*Texto para leitura*:
============

A “Splice Indústria, Comércio e Serviços LTDA”, empresa da cidade de Votorantim (SP), manifestou-se formalmente contra alguns procedimentos adotados pela prefeitura de Cuiabá apontando que elas mostram-se “contrárias aos permissivos legais aplicáveis, com inegável prejuízo à competitividade da disputa” em seu pedido de “impugnação administrativa”, protocolado no dia 09 de maio de 2014.

De acordo com a empresa paulista, “deve ser do maior interesse da  Prefeitura de Cuiabá – e não poderia ser diferente – que o maior número de licitantes venham a acudir a disputa, apresentando propostas mais vantajosas para o erário”, dizendo ainda que o processo “ofenderia o princípio da competitividade”.

A Splice alega que a inclusão de “Radar Móvel Portátil – Tipo Portátil” possui “eficiência técnica discutível” e que a exigência do aparelho origina “restrição do universo de fabricantes”, uma vez que, segundo a organização, sua fabricação está restrita “a duas empresas nacionais”. Já o radar portátil, de acordo com a Splice, é fabricado por apenas uma empresa.

A prefeitura de Cuiabá respondeu que os equipamentos exigidos seguem “a tendência de fiscalização adotada por alguns dos maiores órgãos de trânsito que já se beneficiam deste tipo de tecnologia”.

A “Indra Tecnologia Brasil LTDA”, empresa da cidade de São Paulo (SP), também questionou o pregão nº 019/2014, afirmando que encontrou no edital a existência de “cláusulas editalícias ilegais”, justificando sua ação apontando para o “não cabimento da modalidade pregão”, “ilegalidade na exigência de visita técnica” e “ausência de orçamento detalhado do custo global da obra”, mesmos argumentos utilizados pela “Esteio Engenharia e Aerolevantamentos S.A”, localizada em Curitiba (PR).

============

*Tarefas*:
1. Responda com base no texto sobre o pregão de Cuiabá:
(a) Em que data a Splice protocolou o pedido de impugnação administrativa?
(b) Segundo a Splice, quantas empresas fabricam o radar portátil?
(c) Em que cidade fica a Esteio Engenharia e Aerolevantamentos S.A?
2. Extraia do texto sobre o pregão de Cuiabá o trecho que começa em "De acordo com a empresa" e termina em "apenas uma empresa.".
3. Continue o texto sobre o pregão de Cuiabá a partir do ponto em que ele termina.
As linhas abaixo vêm de outra fonte.

*Material fornecido*:
============

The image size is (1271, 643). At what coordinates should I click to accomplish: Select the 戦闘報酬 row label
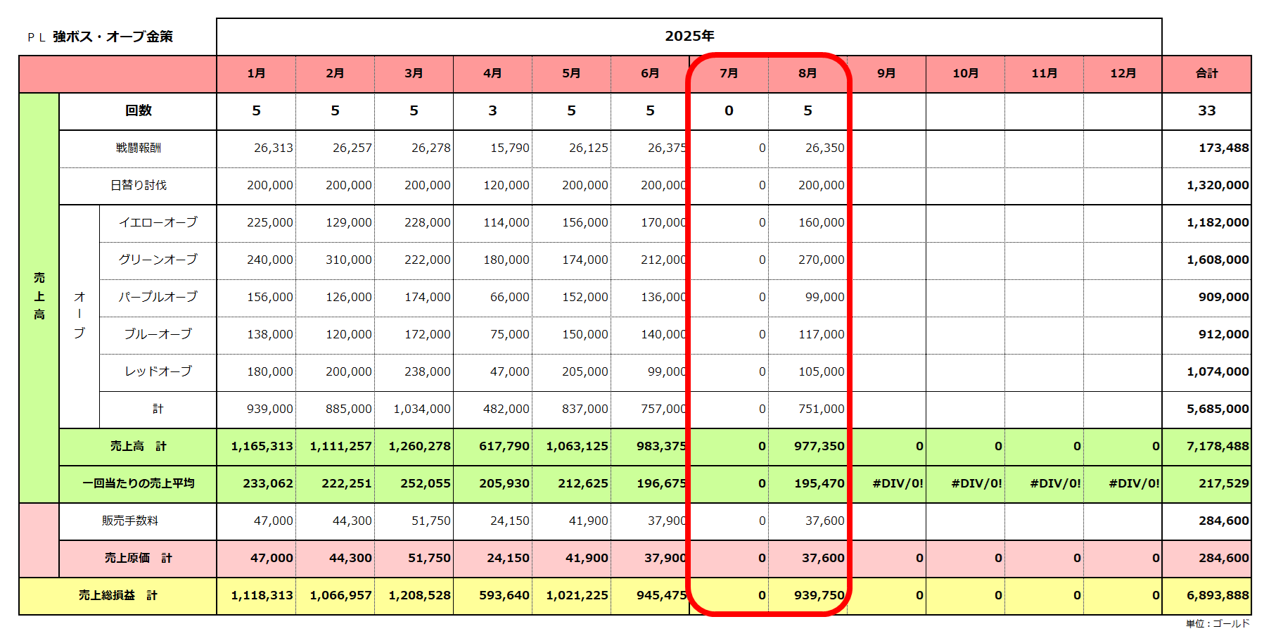(x=138, y=148)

============

*Respostas por tarefa*:
1.
(a) Em 09 de maio de 2014.
(b) Apenas uma empresa.
(c) Em Curitiba (PR).

2.
De acordo com a empresa paulista, “deve ser do maior interesse da  Prefeitura de Cuiabá – e não poderia ser diferente – que o maior número de licitantes venham a acudir a disputa, apresentando propostas mais vantajosas para o erário”, dizendo ainda que o processo “ofenderia o princípio da competitividade”.

A Splice alega que a inclusão de “Radar Móvel Portátil – Tipo Portátil” possui “eficiência técnica discutível” e que a exigência do aparelho origina “restrição do universo de fabricantes”, uma vez que, segundo a organização, sua fabricação está restrita “a duas empresas nacionais”. Já o radar portátil, de acordo com a Splice, é fabricado por apenas uma empresa.

3.
Ambos pedidos, no entanto, foram negados pela prefeitura de Cuiabá.

Outro lado

O Circuito Mato Grosso solicitou algumas informações à prefeitura de Cuiabá sobre a arrecadação de multas até 2015, se os acidentes de trânsito na capital diminuíram com a implantação do sistema de radares, lombadas eletrônicas, sensores de avanço de semáforo e demais serviços, e se outros aparelhos que não constam do contrato 10710/2014 foram implantados nas ruas da capital.

Em resposta ao questionamento, o Secretário Municipal de Mobilidade Urbana Thiago França afirmou apenas que “Em breve faremos uma coletiva, divulgando um painel com todas essas informações”.

Sobre a investigação do Ministério Público Estadual, a prefeitura de Cuiabá lançou uma nota, antes da ação civil pública ter sido transformada num inquérito civil, em março de 2016, pela 36ª promotoria de justiça e defesa do patrimônio público do MPE, quando ela era ainda um “procedimento preparatório de investigação”,  instaurado na 35ª Promotoria de Justiça Especializada em Contas do MPE-MT, em dezembro de 2015.

No texto, a prefeitura afirma que “o processo licitatório foi aberto em cumprimento ao Termo de Ajustamento de Conduta (TAC) nº 02/2011” e que o pregão presencial teve 7 lances “demonstrando que houve uma competição acirrada em relação aos preços”.

Sobre a data de assinatura do contrato e sua posterior formalização mais de um mês depois, a prefeitura justificou dizendo que “A posterior constituição de uma Sociedade de Propósito Específico (SPE) pelas empresas Serget Comércio e Perkins S/A (SIC), ocorrida em 17 de julho de 2014, não traz qualquer efeito para o contrato administrativo, porque foi regularmente assinada pela empresa líder do Consórcio, que é a Serget Comércio, inexistindo, assim, prejuízo ao processo licitatório e ao erário”.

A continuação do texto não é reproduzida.